Members may be interested to know that "Manxman" intended for restoration, has been reduced to near sinking condition due to theft of copper from her engine room. 
Pallion Engineering Sunderland where she was berthed say scrapping is now the only prospect.


----------



## billyboy (Jul 6, 2005)

Sad news that! would have been a great restoration project.


----------



## Santos (Mar 16, 2005)

I think you will find this happened in April, please see my thread below

http://www.shipsnostalgia.com/showthread.php?t=5952

Kind regards

chris.


----------



## R651400 (Jun 18, 2005)

Thanks Santos. I've just read it in July Ships Monthly. 
News travels slow over the Manche. Sad just the same.


----------



## oglebilluk (Mar 14, 2006)

*Manxman update*

I can tell you that although sold for scrap Manxman is still at Sunderland.

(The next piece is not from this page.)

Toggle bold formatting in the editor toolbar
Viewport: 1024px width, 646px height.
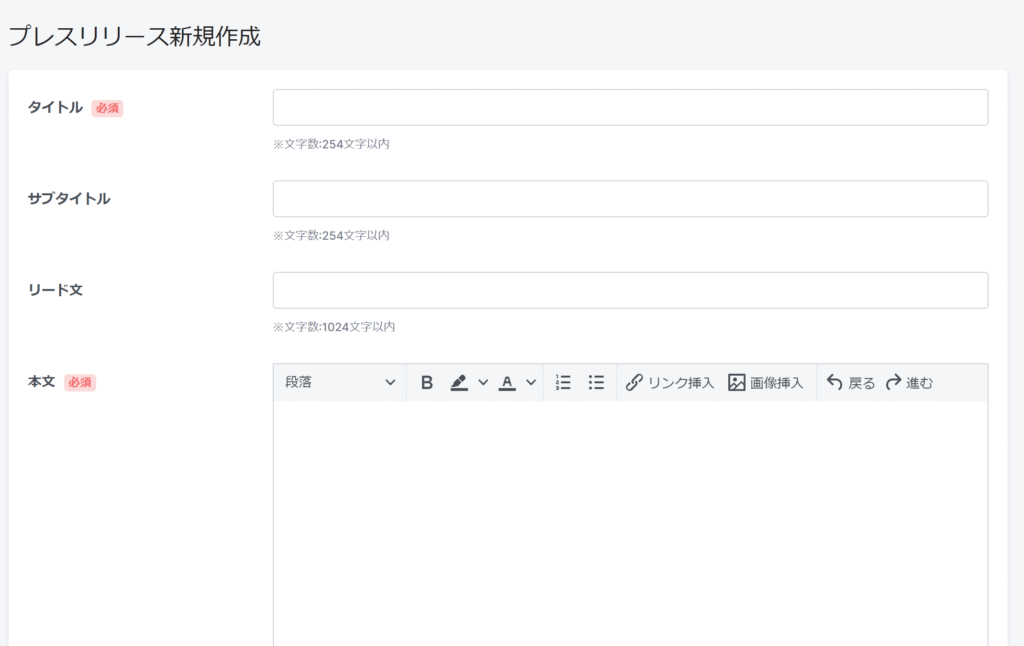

Meanwhile we are making a strenuous "last ditch" attempt to top up the fund raising at Liverpool.
As part of that the Liverpool Echo has published a fabulous 28 page special supplement devoted to the ship and project. It is/ or shortly will be on sale at most normal outlets, including Steam Packet ships and terminals.

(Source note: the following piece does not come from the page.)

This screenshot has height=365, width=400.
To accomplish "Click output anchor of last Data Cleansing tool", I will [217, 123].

We will be offering it for sale via our web site at www.ssmanxman.co.uk

Bill


----------



## oglebilluk (Mar 14, 2006)

A further update on the project, but only to say that no real progress has been made but we are still pushing forward.
The October issue of Sea Breezes (published 22 October) will contain the first of two articles about the ship and the project which will be of interest to some. Hope the "advertising" is permitted

Bill


----------